• (cs) in reply to v
    v:
    They are prisoners. They stole something
    Yeah, like for example a slice of pizza.
    v:
    or killed someone.
    Or smoked an 'effin spliff, ferchrissakes. You aren't half as down-with-the-little-guy as your eponymous namesake from the film, are you?
  • Jack (unregistered) in reply to Zylon
    Zylon:
    "Deptartment of Justice"?

    Tasty!

    "Deptartment of Juicetice" - even more.

  • All-Beef Patty (unregistered) in reply to checker
    checker:
    at the end of the article the inmate number is a different one oO

    Wow... you were the first one to notice too. Impressive.

  • (cs) in reply to DaveK
    DaveK:
    RiX0R:
    You must be a big Dr. Cox fan.
    I don't watch a lot of tv, but if that's how he deals with the media, he has my respect.

    I'm more a fan of the other Good Doctor:

    Journalist:
    Doctor! Doctor, what do you have to say about the shameful case of Inmate #88172?
    Doctor Hunter S. Thompson (for it is he):
    Eh? What? What? Did you say "Stab the president through the eyeballs with an icepick"?
    Journalist:
    No, doctor, Inmate #88172. What happened to the money the state owes him, doctor? Where's it gone?
    Doctor:
    Well, gee ... [ takes small bottle of pills out of pocket and starts flipping through it ] .. let me just see right here ... reds ... blues .... methamphetamine, whoops! Too far [ starts clawing at own face ] ... 88175 ... 88174 ... 88173 ... 88172, aaaaah! I'm getting the fear... [ pause, inspects imaginary lizard for a moment, feigns surprise ] Well, wow, just look at that, WHAT THE HELL IS THAT GIANT LIZARD DOING OVER THERE? *gibber*
    Journalist:
    Well, that's what me and my viewers want to know, doctor. What does it say, doctor?
    Doctor:
    >shouting< It says it can see right into your dark filthy soul, you scumsucking swine! Bourbon! I must have whiskey. Bring me three cases of Wild Turkey at once. ... [ swallows another handful of pills, starts sweating ] whoAAH! [ reels ] *grin* Hey, those little yellow suckers got quite a kick on them ... [ stumbles away rambling to self ].
    Well, I think I might be able to sell your other narrative to the Marketing Communications guys here in Leamington Spa, but this one is a tad ... extreme.

    Maybe that's it.

    Me: You know this Extreme Programming stuff you keep going on about? This is the Marketing equivalent.

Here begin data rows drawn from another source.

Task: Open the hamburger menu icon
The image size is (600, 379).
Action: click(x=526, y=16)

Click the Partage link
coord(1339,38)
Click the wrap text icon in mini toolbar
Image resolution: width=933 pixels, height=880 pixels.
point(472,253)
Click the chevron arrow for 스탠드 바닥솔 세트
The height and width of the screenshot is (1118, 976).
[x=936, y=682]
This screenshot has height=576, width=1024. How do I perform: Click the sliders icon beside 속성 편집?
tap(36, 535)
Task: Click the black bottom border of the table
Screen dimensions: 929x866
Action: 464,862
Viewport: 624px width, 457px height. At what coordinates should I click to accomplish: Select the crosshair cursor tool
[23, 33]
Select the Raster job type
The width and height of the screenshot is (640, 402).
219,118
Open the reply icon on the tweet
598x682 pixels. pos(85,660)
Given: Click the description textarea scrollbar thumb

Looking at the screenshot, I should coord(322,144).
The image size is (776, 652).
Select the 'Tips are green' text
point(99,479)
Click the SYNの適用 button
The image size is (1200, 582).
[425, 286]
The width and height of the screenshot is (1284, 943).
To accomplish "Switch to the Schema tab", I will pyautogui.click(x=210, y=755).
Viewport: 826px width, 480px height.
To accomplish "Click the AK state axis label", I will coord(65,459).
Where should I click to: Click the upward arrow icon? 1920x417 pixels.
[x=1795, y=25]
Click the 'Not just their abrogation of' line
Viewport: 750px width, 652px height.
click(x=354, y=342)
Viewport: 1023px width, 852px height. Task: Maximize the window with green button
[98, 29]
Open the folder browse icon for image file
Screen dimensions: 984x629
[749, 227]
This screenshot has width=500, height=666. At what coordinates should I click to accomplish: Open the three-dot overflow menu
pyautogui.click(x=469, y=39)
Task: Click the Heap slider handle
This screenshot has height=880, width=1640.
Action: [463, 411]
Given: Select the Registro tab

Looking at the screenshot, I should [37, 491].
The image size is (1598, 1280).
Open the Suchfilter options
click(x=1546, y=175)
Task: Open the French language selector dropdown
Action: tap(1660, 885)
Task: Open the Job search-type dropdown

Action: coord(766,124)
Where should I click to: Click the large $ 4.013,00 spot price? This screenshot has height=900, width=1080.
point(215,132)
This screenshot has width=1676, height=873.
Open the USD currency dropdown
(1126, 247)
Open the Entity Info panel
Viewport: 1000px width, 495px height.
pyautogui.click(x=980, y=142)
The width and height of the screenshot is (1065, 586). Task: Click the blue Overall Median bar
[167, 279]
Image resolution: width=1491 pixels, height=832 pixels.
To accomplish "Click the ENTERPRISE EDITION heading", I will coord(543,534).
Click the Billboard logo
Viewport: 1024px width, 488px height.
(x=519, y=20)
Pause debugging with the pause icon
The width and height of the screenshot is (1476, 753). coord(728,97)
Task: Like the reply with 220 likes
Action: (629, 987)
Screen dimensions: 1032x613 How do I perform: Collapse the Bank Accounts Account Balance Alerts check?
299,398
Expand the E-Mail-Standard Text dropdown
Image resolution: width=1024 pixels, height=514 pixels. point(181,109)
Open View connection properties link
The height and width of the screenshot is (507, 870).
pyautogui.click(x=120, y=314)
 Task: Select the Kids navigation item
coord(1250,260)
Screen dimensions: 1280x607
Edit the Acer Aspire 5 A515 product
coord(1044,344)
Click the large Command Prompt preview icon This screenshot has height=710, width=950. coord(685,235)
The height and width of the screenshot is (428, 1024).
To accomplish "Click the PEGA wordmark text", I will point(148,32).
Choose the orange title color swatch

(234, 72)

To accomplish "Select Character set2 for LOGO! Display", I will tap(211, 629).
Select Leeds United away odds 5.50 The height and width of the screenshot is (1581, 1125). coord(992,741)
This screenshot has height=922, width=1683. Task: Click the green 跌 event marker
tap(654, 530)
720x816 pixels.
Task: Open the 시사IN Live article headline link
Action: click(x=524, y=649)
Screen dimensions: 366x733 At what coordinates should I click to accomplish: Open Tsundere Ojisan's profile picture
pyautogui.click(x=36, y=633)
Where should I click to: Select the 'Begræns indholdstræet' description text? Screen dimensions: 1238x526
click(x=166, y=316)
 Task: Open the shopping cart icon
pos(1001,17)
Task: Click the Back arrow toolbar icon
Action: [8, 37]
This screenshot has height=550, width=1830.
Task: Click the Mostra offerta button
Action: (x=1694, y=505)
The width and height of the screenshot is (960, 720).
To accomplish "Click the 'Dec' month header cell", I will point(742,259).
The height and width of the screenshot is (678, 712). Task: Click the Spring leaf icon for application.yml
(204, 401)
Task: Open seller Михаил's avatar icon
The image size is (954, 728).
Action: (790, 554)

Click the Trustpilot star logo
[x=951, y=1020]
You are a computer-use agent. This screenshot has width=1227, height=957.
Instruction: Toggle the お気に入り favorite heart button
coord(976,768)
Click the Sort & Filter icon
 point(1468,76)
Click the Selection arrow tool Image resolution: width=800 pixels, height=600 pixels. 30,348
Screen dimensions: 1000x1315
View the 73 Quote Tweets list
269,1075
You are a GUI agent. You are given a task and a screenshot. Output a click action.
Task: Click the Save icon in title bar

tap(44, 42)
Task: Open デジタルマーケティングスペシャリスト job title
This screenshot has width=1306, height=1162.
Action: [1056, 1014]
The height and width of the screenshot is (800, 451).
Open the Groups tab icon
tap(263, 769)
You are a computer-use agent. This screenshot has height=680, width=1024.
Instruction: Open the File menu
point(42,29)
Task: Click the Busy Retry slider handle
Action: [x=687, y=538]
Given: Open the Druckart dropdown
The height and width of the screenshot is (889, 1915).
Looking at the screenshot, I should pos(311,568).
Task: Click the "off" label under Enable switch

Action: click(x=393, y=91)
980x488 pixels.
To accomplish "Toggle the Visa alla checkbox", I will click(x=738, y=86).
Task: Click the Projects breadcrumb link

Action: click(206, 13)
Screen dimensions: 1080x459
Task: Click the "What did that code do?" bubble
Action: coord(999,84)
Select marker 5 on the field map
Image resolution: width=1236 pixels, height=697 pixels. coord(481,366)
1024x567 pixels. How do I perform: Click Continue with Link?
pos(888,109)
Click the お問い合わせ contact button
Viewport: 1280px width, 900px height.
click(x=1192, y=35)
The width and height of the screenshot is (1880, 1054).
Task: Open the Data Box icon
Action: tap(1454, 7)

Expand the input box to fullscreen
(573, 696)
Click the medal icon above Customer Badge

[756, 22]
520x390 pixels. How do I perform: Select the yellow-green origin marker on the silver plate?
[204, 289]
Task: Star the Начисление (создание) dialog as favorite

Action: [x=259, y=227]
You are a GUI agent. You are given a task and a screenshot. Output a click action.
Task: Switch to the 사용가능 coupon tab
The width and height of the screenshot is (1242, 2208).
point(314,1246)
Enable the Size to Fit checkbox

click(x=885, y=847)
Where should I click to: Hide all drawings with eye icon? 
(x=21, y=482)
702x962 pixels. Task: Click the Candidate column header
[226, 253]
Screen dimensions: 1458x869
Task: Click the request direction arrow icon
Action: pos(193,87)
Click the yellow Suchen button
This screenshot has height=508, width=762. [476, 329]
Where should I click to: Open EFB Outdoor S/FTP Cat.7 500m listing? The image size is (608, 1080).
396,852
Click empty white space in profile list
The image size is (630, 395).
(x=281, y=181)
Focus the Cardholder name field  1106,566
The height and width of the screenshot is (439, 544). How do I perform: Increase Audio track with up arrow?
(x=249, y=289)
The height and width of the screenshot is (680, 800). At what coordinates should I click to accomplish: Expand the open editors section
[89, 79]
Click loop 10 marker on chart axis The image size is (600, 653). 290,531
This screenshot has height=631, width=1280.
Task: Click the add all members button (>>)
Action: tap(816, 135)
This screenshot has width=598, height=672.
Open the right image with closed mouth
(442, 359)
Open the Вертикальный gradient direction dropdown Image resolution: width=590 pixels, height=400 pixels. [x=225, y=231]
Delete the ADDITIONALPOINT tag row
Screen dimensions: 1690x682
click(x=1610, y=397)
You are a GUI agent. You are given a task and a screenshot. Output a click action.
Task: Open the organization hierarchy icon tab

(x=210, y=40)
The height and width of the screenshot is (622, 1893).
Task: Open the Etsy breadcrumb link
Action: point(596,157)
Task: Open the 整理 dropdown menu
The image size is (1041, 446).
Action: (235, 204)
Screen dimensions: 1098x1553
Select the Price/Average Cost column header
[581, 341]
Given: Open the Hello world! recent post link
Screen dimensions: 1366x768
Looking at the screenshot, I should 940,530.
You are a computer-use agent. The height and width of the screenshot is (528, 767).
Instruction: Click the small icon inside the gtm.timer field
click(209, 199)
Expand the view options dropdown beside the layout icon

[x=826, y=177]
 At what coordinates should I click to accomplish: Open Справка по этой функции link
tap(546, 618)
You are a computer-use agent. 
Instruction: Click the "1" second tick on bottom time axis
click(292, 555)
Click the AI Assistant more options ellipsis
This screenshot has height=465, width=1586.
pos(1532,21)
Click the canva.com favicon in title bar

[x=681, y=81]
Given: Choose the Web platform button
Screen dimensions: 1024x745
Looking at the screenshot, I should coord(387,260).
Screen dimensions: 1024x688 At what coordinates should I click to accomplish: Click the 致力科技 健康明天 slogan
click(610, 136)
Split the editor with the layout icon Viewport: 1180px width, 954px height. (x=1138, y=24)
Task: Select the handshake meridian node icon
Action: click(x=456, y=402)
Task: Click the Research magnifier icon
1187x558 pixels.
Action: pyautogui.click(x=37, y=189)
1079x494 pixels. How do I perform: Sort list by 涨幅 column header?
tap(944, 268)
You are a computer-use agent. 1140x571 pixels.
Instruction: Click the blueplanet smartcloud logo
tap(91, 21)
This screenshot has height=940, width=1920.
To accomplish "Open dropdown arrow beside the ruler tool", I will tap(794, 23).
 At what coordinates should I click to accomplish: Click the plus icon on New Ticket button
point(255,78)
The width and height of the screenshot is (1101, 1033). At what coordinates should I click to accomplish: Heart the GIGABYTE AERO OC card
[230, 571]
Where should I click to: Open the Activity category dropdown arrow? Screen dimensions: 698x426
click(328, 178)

    Boss: But we've only got one Marketing Executive. You need at least two for Pair Marketing. How would that work?

    Me: I think I have what you need right here, my friend. (Rummages in black medical bag.) Ah ... yes ... I just need to check the quality -- could you unscrew the cap while I stab myself in the hand to get rid of the DTs? Thanks ... um ... snort ... YES! Don't worry, I'll get rid of the bats later. I am, after all, a professional.

    Boss: How will this help our Marketing Executive?

    Me: Help him? Help him? Good Lord, man, this is pure adrenachrome. Marketing Executives have died for this. In fact, it's the only goddamn way to harvest the stuff. No, Timothy is beyond redemption. HAS HE BATHED IN THE BLOOD OF THE LAMB? No, I thought not, my friend ... few of us have been all the way out on that line. And certainly not with our brains fried on adrenachrome. No ... I don't think this would help Timothy at all. Timothy needs ... uh ... (rummages again) these pills.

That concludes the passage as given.